After an initial period of rapid cell proliferation, the C. elegans embryo assumes a bean-shaped morphology with the outermost layer consisting of dorsal, lateral, and ventral rows of hypodermal cells. At this stage, actin reorganizes in the cortex of all hypodermal cells to form an array of parallel filament bundles that run circumferentially around the embryo. These actin filaments subsequently contract to elongate the hypodermal cells, as well as the entire embryo, approximately four-fold in the anteroposterior direction. Circumferential microtubules also form at the bean stage in the cortex of the dorsal and ventral hypodermal cells and persist throughout elongation.

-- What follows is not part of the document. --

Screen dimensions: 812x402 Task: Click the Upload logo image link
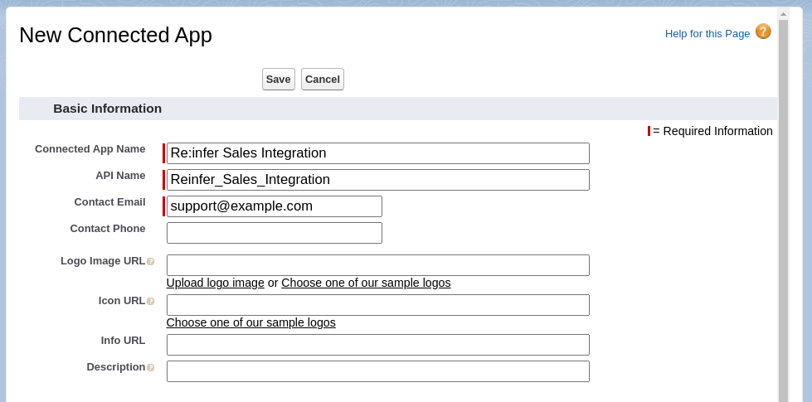[x=216, y=283]
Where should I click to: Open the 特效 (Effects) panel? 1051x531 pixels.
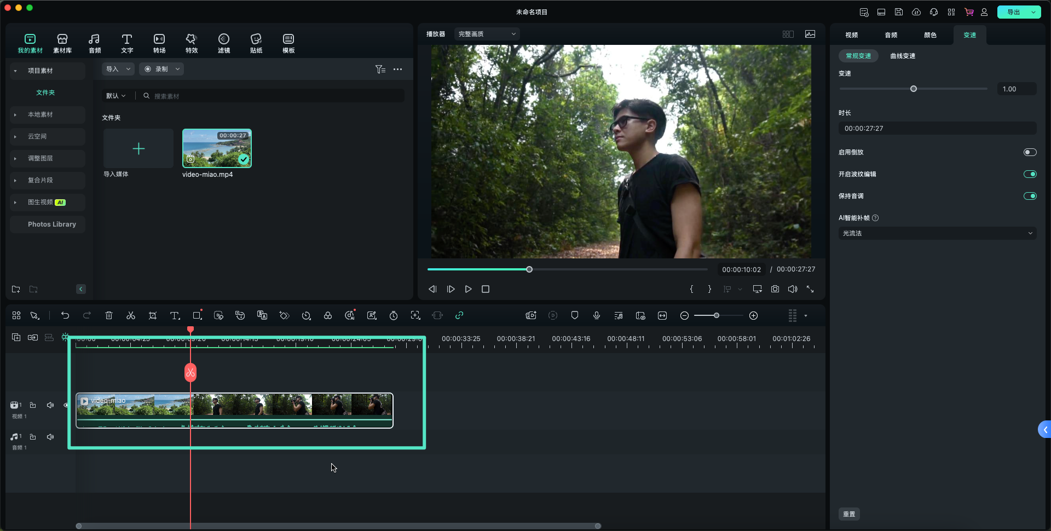click(x=191, y=43)
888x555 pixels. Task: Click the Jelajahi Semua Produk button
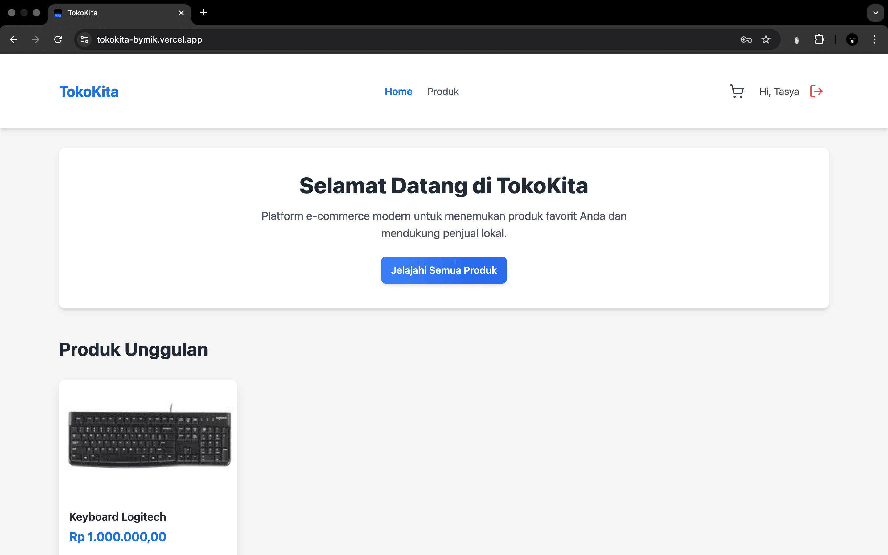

These microtubules appear to distribute the force of actin filament contraction uniformly across the surface of the embryo. We are attempting to identify genes that control this restructuring of cytoskeletal elements using separate screens for zygotic lethal and temperature-sensitive mutations. We have isolated a collection of mutants that show arrested elongation (less than two-fold) but terminal differentiation of all tissues. Further analysis revealed that most mutants have an abnormal pattern or number of hypodermal cells at the bean stage which may subsequently result in defective elongation. However, several zygotic lethal mutations in a gene named
hmp-1 (humpback) arrest elongation at about 1.25-fold and generate ectopic lumps in the hypodermis without altering the pattern of hypodermal cells.
hmp-1 mutant embryos show many circumferential actin filament bundles and microtubules, and we are now examining the pattern of cytoskeletal elements for subtle defects. We have recently obtained transgenic rescue of the
hmp-1 mutant phenotype and will present a molecular analysis of the gene.